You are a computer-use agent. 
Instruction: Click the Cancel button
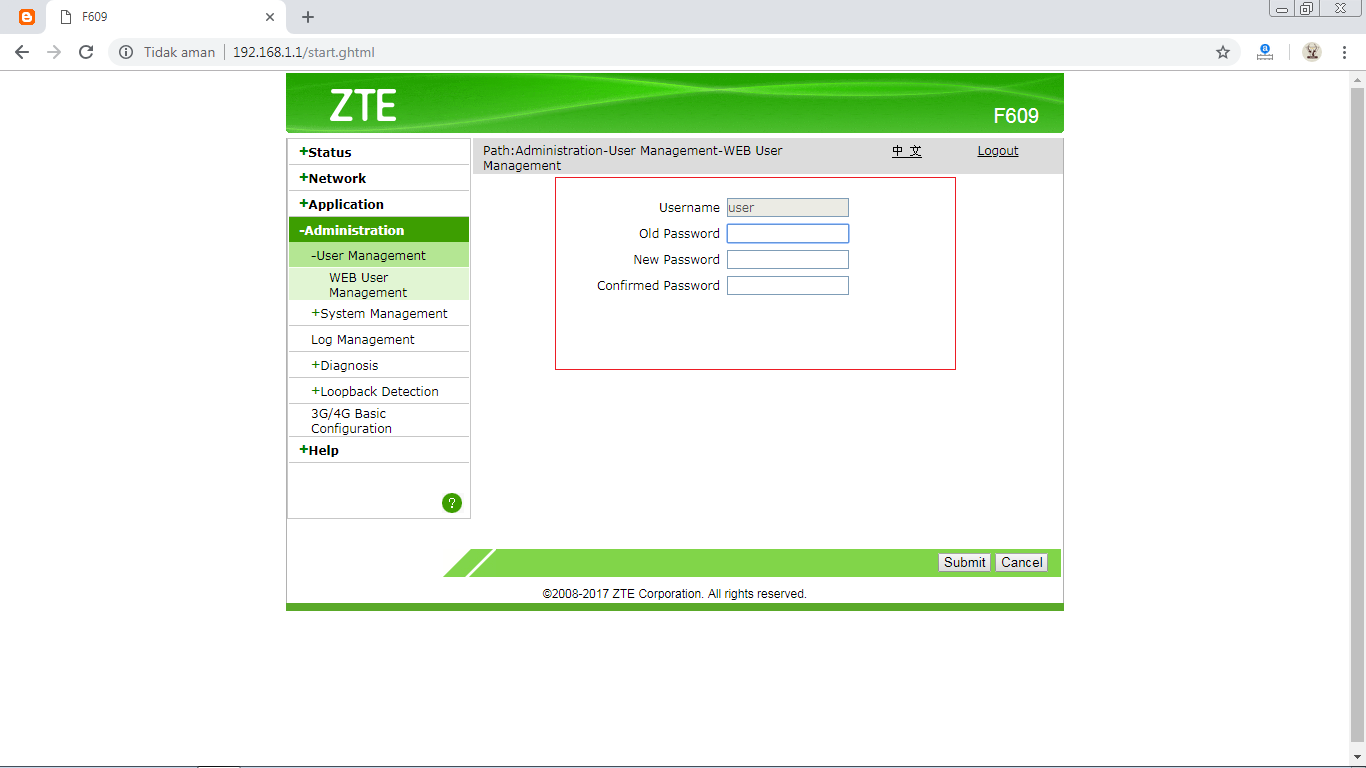pos(1021,562)
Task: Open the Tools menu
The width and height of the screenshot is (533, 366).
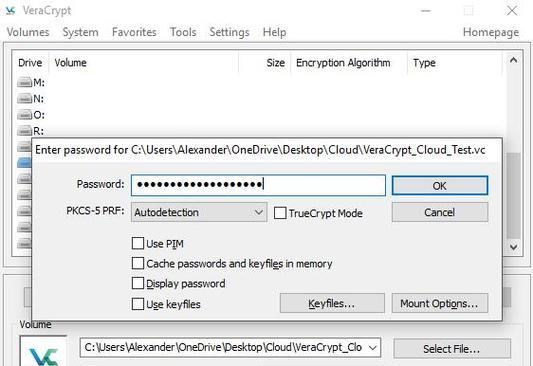Action: (x=183, y=32)
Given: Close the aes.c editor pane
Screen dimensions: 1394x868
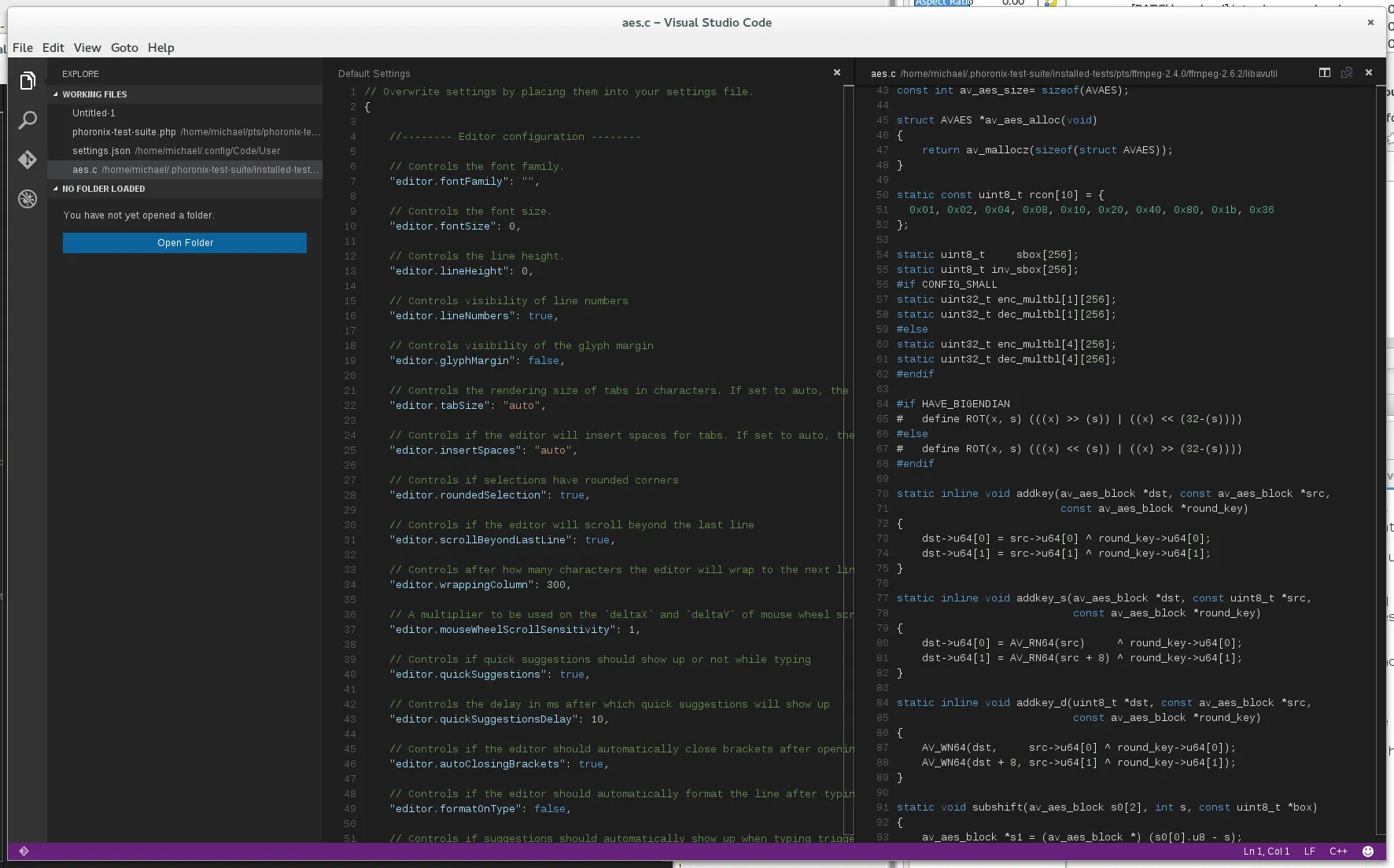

#### [Problem statement]
Could you transcribe exactly the lines from the line containing "Given: Close the aes.c editor pane" through the final line of the records, both included, and nothing beyond them? The pictures should be left out.

#### [Exercise answer]
Given: Close the aes.c editor pane
Screen dimensions: 1394x868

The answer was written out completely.